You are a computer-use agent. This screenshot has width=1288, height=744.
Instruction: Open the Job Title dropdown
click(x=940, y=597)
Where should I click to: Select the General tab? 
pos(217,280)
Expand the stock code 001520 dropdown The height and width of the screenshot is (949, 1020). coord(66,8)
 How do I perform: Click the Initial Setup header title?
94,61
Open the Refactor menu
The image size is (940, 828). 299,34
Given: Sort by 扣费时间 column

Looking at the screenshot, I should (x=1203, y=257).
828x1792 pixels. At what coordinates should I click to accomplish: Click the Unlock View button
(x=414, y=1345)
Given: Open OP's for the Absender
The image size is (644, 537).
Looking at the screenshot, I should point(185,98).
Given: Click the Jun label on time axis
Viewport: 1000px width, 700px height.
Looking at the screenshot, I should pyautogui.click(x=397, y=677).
* * *
→ **HOW TO COMPLETE THIS TASK**:
Starting with the line that contains "Given: Open OP's for the Absender", restate every line up to and including the last one above, exactly.

→ **ANSWER**:
Given: Open OP's for the Absender
The image size is (644, 537).
Looking at the screenshot, I should point(185,98).
Given: Click the Jun label on time axis
Viewport: 1000px width, 700px height.
Looking at the screenshot, I should pyautogui.click(x=397, y=677).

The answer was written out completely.